I believe this problem to be NP-Complete, but I'm unable to find any references on possible reductions. Given a weighted graph (either undirected or directed, I cannot find results for either but am interested in both), and vertices s, t, u, find the shortest path from s to t which includes u. To clarify, the path should NOT repeat edges. Hence simply combining the shortest s-u and u-t paths is not valid.
It is NP-complete for directed graphs. Even deciding if there exist a path from $s$ to $t$ using vertex $u$ is NP-complete.

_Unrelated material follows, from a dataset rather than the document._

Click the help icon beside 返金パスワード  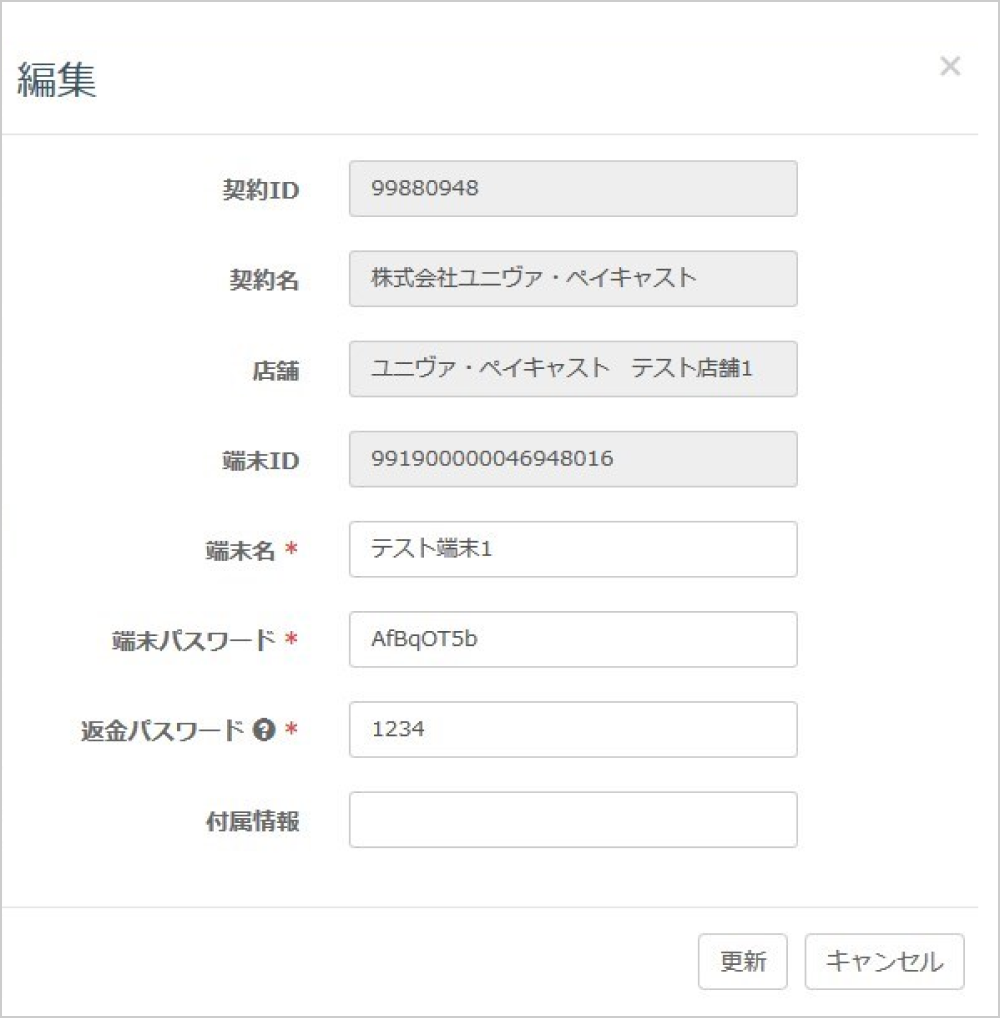pyautogui.click(x=264, y=731)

The 2-node disjoint path problem is NP-hard for directed graphs$^1$.
Given a directed graph $G$ and vertex pairs $(s_1,t_1)$ and $(s_2,t_2)$, does there exist two node disjoint paths that goes from $s_1$ to $t_1$ and $s_2$ to $t_2$?
We can reduce this problem to your problem: Split each vertex of $G$, so each vertex $v$ in $G$ become $v^-$ and $v^+$, and edge $uv$ become $u^+v^-$, also there are edges $v^-v^+$. Add one new vertex $u$, and edges $t_1^+u$ and $us_2^-$. Let this graph be $G'$.
There exist a path from $s_1^-$ to $t_2^+$ in $G'$ that uses $u$ if and only if there exist a node disjoint path between $(s_1,t_1)$ and $(s_2,t_2)$ in $G$.
As Chao mentioned, the directed case is known to be NP-hard even for unweighted graphs. That said, the problem is fixed parameter tractable with respect to the path length.
For undirected graphs, you can solve the weighted version of the problem, deterministically, in $O(|E|^2 \log|E|)$ using minimum cost flow.